1. Immediate deficit reduction will wipe out any hope of economic recovery: is her first point and she might be more accurate had she used the word “immediate” twice, the second time being just before “recovery.”
“When the government cuts spending,” she says, “it lays off workers and cancels orders for all sorts of goods and services that would generate income for companies in the private sector. Those companies, in turn, lay off workers, and the negative effects ripple through the economy.”
This is the standard pablum of speakers who argue against reducing military spending, but I have argued that the purpose of the military is to defend against foreign enemies, not to provide civilian jobs. Likewise, the function of our government is to govern, not to provide direct employment of the civilian labor force. In the first level of employment that Ms. Kramer applauds, where does the government get the money with which it pays the salaries of those workers? Right, it gets it from that second level of workers who are employed by businesses other than the government. Sooner or later, the private sector must be weaned off of the government teat, and the longer it takes for that to happen the harder that process becomes.

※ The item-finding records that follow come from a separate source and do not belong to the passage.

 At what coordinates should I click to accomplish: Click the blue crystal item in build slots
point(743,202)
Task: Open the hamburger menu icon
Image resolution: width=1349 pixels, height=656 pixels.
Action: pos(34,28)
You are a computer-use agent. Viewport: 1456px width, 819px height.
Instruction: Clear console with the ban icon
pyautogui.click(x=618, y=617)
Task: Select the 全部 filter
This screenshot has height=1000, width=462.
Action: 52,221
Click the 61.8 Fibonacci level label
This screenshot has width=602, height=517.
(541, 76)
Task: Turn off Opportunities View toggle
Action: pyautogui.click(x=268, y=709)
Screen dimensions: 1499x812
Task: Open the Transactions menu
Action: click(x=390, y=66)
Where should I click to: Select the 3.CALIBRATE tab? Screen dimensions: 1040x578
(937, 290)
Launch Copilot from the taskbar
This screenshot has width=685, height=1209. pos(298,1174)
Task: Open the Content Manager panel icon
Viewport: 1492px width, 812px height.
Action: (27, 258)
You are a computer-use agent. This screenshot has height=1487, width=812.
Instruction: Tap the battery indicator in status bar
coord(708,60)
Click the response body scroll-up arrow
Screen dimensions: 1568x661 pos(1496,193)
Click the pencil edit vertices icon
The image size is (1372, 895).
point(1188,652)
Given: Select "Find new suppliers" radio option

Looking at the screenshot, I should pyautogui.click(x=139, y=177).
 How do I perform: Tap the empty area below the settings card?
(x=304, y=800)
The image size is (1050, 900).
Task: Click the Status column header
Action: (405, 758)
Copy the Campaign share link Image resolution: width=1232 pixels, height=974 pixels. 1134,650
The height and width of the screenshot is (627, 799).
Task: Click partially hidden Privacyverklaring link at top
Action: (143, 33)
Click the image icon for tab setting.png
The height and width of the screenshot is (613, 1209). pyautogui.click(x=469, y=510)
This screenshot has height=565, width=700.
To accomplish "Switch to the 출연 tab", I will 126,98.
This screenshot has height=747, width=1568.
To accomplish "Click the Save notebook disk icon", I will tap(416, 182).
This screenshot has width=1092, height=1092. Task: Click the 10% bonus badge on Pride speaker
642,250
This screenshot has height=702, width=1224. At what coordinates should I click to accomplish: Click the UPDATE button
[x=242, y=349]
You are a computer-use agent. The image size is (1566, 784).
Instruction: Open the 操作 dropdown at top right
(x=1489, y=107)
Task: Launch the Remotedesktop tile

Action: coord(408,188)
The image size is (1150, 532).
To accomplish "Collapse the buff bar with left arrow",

2. Taxes are at their lowest point in more than half a century, preventing investment in and the maintenance of America’s most basic resources: and on this one I agree entirely. Politicians on both sides have been pandering to the self indulgence of a lazy and greedy American public with endless and self destructive tax cuts and this fiscal irresponsibility has led to a position which becomes ever more painful in recovery. And still this campaign is one of even more tax cuts and a circular firing squad of blame for “overspending.”
3. Neither the status quo nor a voucher system will protect Medicare (or any other kind of health care) in the long run: which is another issue that actually is being discussed.
She’s probably right on the point she makes, but then she says that, “Medicare could be significantly protected by cutting out waste. Our health system is riddled with unnecessary tests and procedures…” and goes on to blame complexity and overuse for the cost of health care, which is utter nonsense. The cost of health care is due entirely to the for-profit model of health care delivery and the government’s unwillingness to regulate that industry to even the most miniscule degree. The monetary abuses within the health care delivery industry simply stagger the imagination, and the government is fully complicit in all of them.
4. The U.S. military is outrageously expensive and yet poorly tailored to the actual threats to U.S. national security: and the only argument I have with that is that there actually are no threats to U.S. national security.
5. The U.S. education system is what made this country prosperous in the twentieth century -- but no longer: a point which is sheer idiocy.
What made this country prosperous in the twentieth century was first and foremost that we were the last man standing after World War Two, and second that we developed a robust and effect labor movement which protected the well being of the American worker. Certainly the GI Bill and our education system made a difference and I would not argue that our education system has not deteriorated, but to think that we will regain prosperity by sending everyone to college is absurd.
Obama’s premise that “the jobs of the future require a college education” envisions a future in which everyone is sitting at a computer processing data and manipulating financial resources and where all the goods and services somehow magically happen without human intervention. Garbage picks itself up, foodstuffs pick themselves at farms and transport themselves to… Delusion.